船山 ハハハ、それが全部印税契約だったら、今頃、海外に住んでいますけど。
テリー 編曲の仕事は印税じゃないんですか。
船山 違うんです。1曲ごとの買い取りなんです。アレンジは作曲に付随する扱いになっているので、基本的に印税はなくて。
テリー ええっ!? アレンジによって曲のよしあしって大きく変わるから、本当に大事な仕事なのに。曲のイントロって、編曲家の方が書かれているんですよね。
船山 ええ、イントロを作るのは編曲家の仕事です。60~70年代は、作曲家の先生がギターやピアノで弾き語ったテープを渡されて「じゃあ、頼むよ」なんて依頼される形ですから。90年代以降、パソコンや音楽ソフトが普及してからは、作曲家がイントロも作って「これ、もうちょっと膨らませてよ」みたいな注文も増えましたけど。
テリー 船山さんの手がけた曲がまた、イントロのインパクトの強い曲が多いんですよね。ジュリー(沢田研二)の曲なんて、イントロクイズで出されても1秒でわかりますから。

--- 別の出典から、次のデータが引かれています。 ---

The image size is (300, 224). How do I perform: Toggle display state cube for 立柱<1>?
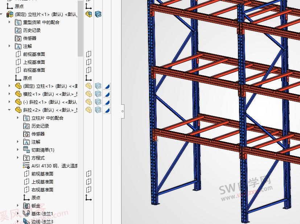[x=98, y=86]
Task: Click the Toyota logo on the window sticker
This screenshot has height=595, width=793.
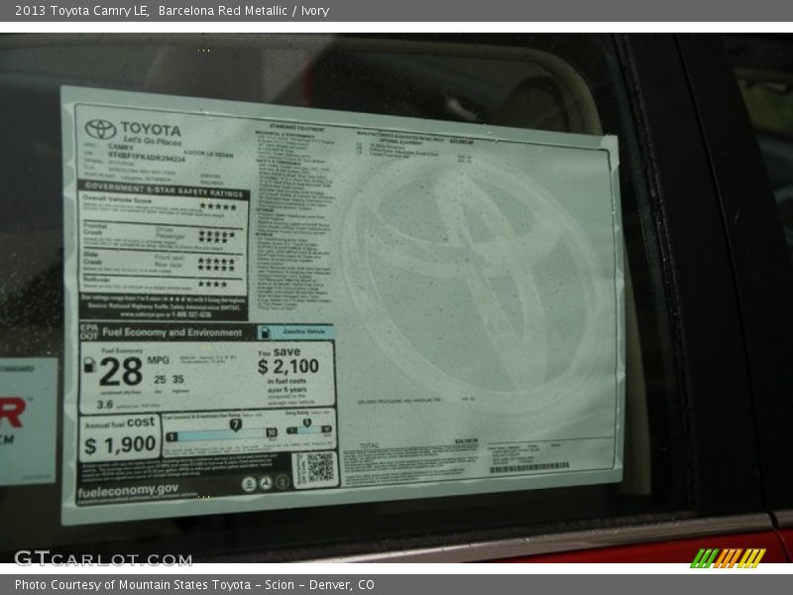Action: click(100, 127)
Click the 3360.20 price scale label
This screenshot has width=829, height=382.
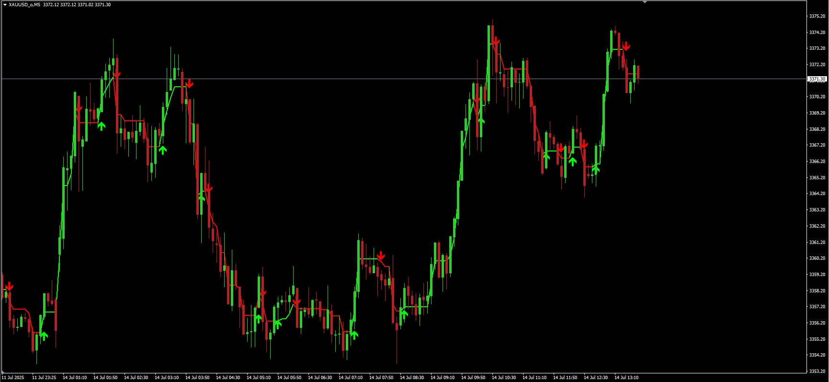817,258
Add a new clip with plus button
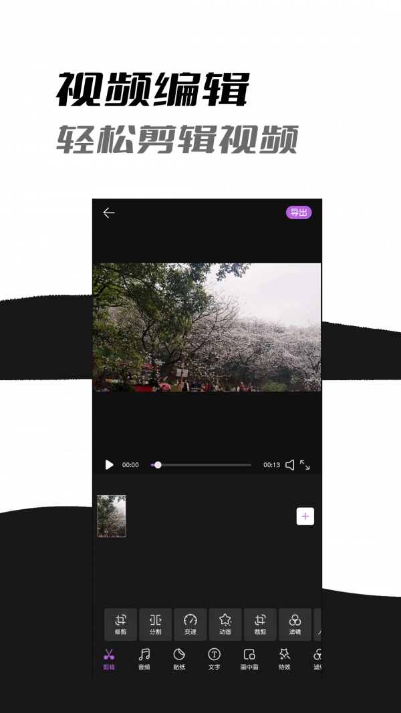 tap(305, 516)
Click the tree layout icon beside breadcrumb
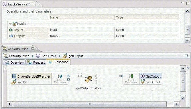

船山 昔はレコード盤に針を落として5秒以内に「何だ、この曲は!?」って驚いてもらえないと、ラジオなんかで聴いている人たちの耳に引っ掛からないんですよ。だから、イントロを作る時には最初の5秒に命を賭けているんです(笑)。
テリー ダチョウ倶楽部の「つかみはOK」みたいな感じだ。
船山 まさにそれ(笑)。山口百恵さんの音楽プロデューサーとして有名な酒井政利さんとよく仕事をさせていただいたのですが、「船山君、イントロっていうのは1回ひねっただけじゃダメなのよ。まず1回ひねって、僕のところに持ってくる時は、もう1回ひねって来てね」なんて言われたりしましてね(苦笑)。とにかく編曲家には、そういうムチャな注文が多いんですよ。